• Airbnb users are sharing their experiences of racial discrimination (Follow Me Away)Source: Follow Me Away
A Harvard study found people with distinctly African-American names were 16 per cent less likely to have their rental requests accepted than people with distinctly white names.
Bianca Soldani

16 May 2016 - 2:33 PM  UPDATED 20 May 2016 - 10:40 AM

Securing a holiday rental on Airbnb seems relatively simple; find a property you like, check the available dates and make sure to keep a stellar review record for you best shot at a "yes".

But some people are finding their requests are getting turned back time and time again, and for no concrete reason.

A Harvard Business School study published at the beginning of the year uses Airbnb as a case study for the sharing economy and found racial discrimination is rampant.

"We find that requests from guests with distinctively African-American names are roughly 16 per cent less likely to be accepted than identical guests with distinctively White names," the paper states.

It goes on to say this figure is the same regardless of the patron's own race or gender, or whether they are sharing the property with the guest.

The hashtag "AirbnbWhileBlack" has been circulating since July last year but has been gaining traction on Twitter of late as people who feel they have been racially discriminated against share their stories.

To minimise racial profiling, some users say they alter their usernames or replace a profile picture of themselves with a more ambiguous scene like a cityscape.

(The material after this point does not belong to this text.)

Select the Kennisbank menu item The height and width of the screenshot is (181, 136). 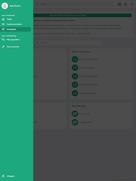[16, 29]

One person says they use an image of themselves in an academic gown and cap to look more trustworthy while another poses in his military uniform in a hope to have his requests more widely accepted.

Although transparency is crucial to trust-building, the Harvard study points to the ever decreasing level of anonymity online as a means of facilitating discrimination.

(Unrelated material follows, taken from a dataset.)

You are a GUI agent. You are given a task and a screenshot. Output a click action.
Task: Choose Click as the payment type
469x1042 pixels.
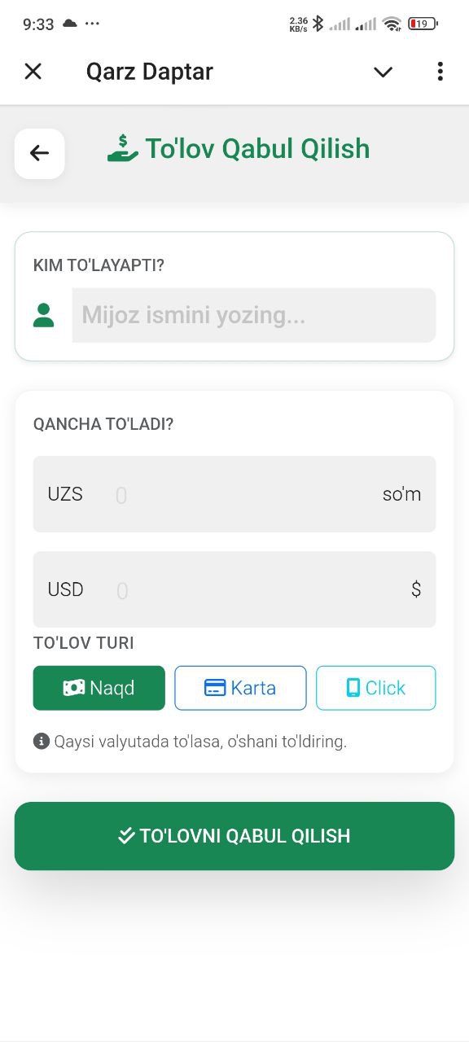tap(375, 688)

It also finds that patrons guilty of racial discrimination end up financially worse off for it as they "are able to find a replacement guest only 35% of the time".

One interracial couple who have been travelling for three months and using Airbnb as their primary source of accommodation found a dramatic increase in the number of rejections they received after changing their account's profile picture.   

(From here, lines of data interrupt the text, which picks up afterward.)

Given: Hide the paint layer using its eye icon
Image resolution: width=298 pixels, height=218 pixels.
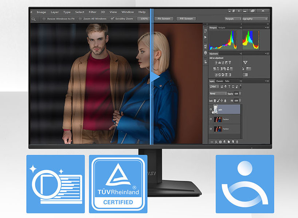Looking at the screenshot, I should [211, 109].
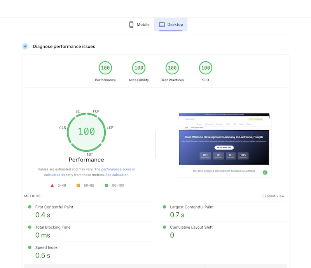Screen dimensions: 311x268
Task: Select the Desktop tab
Action: (x=171, y=25)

Documenting their experience on their blog Follow Me Away, they explain that they were often told that the property was no longer available despite it still appearing so on the homepage.

"Out of every 8-10 places we reach out to that are in our budget, at least 60% turn us down with the same exact excuse," they say.

"The first few cities, we were annoyed but thought nothing more. Then it started constantly happening, across cities and countries all over Europe causing a consistent stream of stress and confusion."

In a statement, Airbnb says they are taking the claims "incredibly seriously" and that are removing hosts who are found to discriminate.

"Racial discrimination is unacceptable and it flies in the face of our mission to bring people together," the statement reads.

"Going forward, we are taking a series of steps to build on our current policies and help achieve our goals. Some of this work includes; Unconscious bias training, a bigger spotlight on reviews, strengthened customer service and fighting bias with technology."